*Written instruction:* Rewrite the entries below, substituting "side panel" for every occurrence of "sidebar" and leaving everything else unchanged.

*Items:*

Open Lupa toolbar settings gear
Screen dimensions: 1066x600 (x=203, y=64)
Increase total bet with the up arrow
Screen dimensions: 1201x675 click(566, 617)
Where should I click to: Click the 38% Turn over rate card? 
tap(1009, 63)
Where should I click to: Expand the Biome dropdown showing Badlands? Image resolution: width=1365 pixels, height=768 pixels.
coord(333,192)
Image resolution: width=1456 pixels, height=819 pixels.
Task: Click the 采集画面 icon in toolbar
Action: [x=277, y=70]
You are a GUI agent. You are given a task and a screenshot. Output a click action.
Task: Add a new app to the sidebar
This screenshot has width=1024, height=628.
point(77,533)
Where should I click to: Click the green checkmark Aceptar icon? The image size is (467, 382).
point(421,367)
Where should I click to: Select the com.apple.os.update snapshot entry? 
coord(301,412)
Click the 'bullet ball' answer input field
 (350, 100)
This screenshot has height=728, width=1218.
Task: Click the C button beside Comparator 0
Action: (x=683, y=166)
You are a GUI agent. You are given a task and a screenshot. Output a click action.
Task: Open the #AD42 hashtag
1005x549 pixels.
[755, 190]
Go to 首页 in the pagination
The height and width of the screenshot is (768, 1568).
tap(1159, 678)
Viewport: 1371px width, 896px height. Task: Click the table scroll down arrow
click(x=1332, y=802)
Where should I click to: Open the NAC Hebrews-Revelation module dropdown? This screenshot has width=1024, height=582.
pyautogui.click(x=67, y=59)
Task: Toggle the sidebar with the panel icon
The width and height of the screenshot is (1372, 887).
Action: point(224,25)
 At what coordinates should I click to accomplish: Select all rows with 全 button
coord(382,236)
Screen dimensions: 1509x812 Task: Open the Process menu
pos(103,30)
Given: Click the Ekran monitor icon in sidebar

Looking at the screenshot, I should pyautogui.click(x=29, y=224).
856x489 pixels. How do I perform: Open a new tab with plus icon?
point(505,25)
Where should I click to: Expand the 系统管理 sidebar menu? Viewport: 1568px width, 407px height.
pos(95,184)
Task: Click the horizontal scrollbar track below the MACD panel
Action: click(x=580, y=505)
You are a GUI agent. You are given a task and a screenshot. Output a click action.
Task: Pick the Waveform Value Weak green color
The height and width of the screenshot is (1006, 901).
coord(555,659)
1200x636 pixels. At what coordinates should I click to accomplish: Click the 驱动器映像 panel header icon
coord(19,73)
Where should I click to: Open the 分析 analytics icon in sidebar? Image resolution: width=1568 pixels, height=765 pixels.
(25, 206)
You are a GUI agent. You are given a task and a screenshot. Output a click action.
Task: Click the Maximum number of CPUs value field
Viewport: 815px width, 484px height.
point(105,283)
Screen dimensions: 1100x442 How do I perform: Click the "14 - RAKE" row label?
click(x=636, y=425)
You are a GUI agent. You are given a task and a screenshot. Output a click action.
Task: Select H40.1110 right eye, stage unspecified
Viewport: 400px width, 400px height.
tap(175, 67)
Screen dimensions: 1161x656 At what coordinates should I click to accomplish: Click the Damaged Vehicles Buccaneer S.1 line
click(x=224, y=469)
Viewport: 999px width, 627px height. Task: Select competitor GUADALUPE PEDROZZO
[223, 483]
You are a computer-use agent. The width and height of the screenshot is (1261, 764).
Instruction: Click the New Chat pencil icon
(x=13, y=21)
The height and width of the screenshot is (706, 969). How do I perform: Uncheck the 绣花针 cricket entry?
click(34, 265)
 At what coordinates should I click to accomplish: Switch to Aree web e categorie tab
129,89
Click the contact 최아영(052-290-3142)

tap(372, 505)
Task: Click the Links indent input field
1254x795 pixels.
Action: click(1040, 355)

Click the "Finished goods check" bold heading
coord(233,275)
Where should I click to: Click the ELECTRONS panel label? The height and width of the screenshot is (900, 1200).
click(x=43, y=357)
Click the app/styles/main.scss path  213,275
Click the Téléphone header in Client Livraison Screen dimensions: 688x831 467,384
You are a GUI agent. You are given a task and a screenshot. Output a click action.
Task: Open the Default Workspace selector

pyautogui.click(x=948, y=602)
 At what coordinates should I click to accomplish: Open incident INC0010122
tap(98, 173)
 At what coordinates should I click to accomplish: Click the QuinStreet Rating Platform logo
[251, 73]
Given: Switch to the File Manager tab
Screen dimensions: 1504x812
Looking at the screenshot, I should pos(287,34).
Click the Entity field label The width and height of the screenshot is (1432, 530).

*Correct answer:*
Open Lupa toolbar settings gear
Screen dimensions: 1066x600 (x=203, y=64)
Increase total bet with the up arrow
Screen dimensions: 1201x675 click(566, 617)
Where should I click to: Click the 38% Turn over rate card? 
tap(1009, 63)
Where should I click to: Expand the Biome dropdown showing Badlands? Image resolution: width=1365 pixels, height=768 pixels.
coord(333,192)
Image resolution: width=1456 pixels, height=819 pixels.
Task: Click the 采集画面 icon in toolbar
Action: [x=277, y=70]
You are a GUI agent. You are given a task and a screenshot. Output a click action.
Task: Add a new app to the side panel
This screenshot has width=1024, height=628.
point(77,533)
Where should I click to: Click the green checkmark Aceptar icon? The image size is (467, 382).
point(421,367)
Where should I click to: Select the com.apple.os.update snapshot entry? 
coord(301,412)
Click the 'bullet ball' answer input field
 (350, 100)
This screenshot has height=728, width=1218.
Task: Click the C button beside Comparator 0
Action: (x=683, y=166)
You are a GUI agent. You are given a task and a screenshot. Output a click action.
Task: Open the #AD42 hashtag
1005x549 pixels.
[755, 190]
Go to 首页 in the pagination
The height and width of the screenshot is (768, 1568).
tap(1159, 678)
Viewport: 1371px width, 896px height. Task: Click the table scroll down arrow
click(x=1332, y=802)
Where should I click to: Open the NAC Hebrews-Revelation module dropdown? This screenshot has width=1024, height=582.
pyautogui.click(x=67, y=59)
Task: Toggle the side panel with the panel icon
The width and height of the screenshot is (1372, 887).
Action: point(224,25)
 At what coordinates should I click to accomplish: Select all rows with 全 button
coord(382,236)
Screen dimensions: 1509x812 Task: Open the Process menu
pos(103,30)
Given: Click the Ekran monitor icon in side panel

Looking at the screenshot, I should pyautogui.click(x=29, y=224).
856x489 pixels. How do I perform: Open a new tab with plus icon?
point(505,25)
Where should I click to: Expand the 系统管理 side panel menu? Viewport: 1568px width, 407px height.
pos(95,184)
Task: Click the horizontal scrollbar track below the MACD panel
Action: click(x=580, y=505)
You are a GUI agent. You are given a task and a screenshot. Output a click action.
Task: Pick the Waveform Value Weak green color
The height and width of the screenshot is (1006, 901).
coord(555,659)
1200x636 pixels. At what coordinates should I click to accomplish: Click the 驱动器映像 panel header icon
coord(19,73)
Where should I click to: Open the 分析 analytics icon in side panel? Image resolution: width=1568 pixels, height=765 pixels.
(25, 206)
You are a GUI agent. You are given a task and a screenshot. Output a click action.
Task: Click the Maximum number of CPUs value field
Viewport: 815px width, 484px height.
point(105,283)
Screen dimensions: 1100x442 How do I perform: Click the "14 - RAKE" row label?
click(x=636, y=425)
You are a GUI agent. You are given a task and a screenshot. Output a click action.
Task: Select H40.1110 right eye, stage unspecified
Viewport: 400px width, 400px height.
tap(175, 67)
Screen dimensions: 1161x656 At what coordinates should I click to accomplish: Click the Damaged Vehicles Buccaneer S.1 line
click(x=224, y=469)
Viewport: 999px width, 627px height. Task: Select competitor GUADALUPE PEDROZZO
[223, 483]
You are a computer-use agent. The width and height of the screenshot is (1261, 764).
Instruction: Click the New Chat pencil icon
(x=13, y=21)
The height and width of the screenshot is (706, 969). How do I perform: Uncheck the 绣花针 cricket entry?
click(34, 265)
 At what coordinates should I click to accomplish: Switch to Aree web e categorie tab
129,89
Click the contact 최아영(052-290-3142)

tap(372, 505)
Task: Click the Links indent input field
1254x795 pixels.
Action: click(1040, 355)

Click the "Finished goods check" bold heading
coord(233,275)
Where should I click to: Click the ELECTRONS panel label? The height and width of the screenshot is (900, 1200).
click(x=43, y=357)
Click the app/styles/main.scss path  213,275
Click the Téléphone header in Client Livraison Screen dimensions: 688x831 467,384
You are a GUI agent. You are given a task and a screenshot. Output a click action.
Task: Open the Default Workspace selector

pyautogui.click(x=948, y=602)
 At what coordinates should I click to accomplish: Open incident INC0010122
tap(98, 173)
 At what coordinates should I click to accomplish: Click the QuinStreet Rating Platform logo
[251, 73]
Given: Switch to the File Manager tab
Screen dimensions: 1504x812
Looking at the screenshot, I should pos(287,34).
Click the Entity field label The width and height of the screenshot is (1432, 530).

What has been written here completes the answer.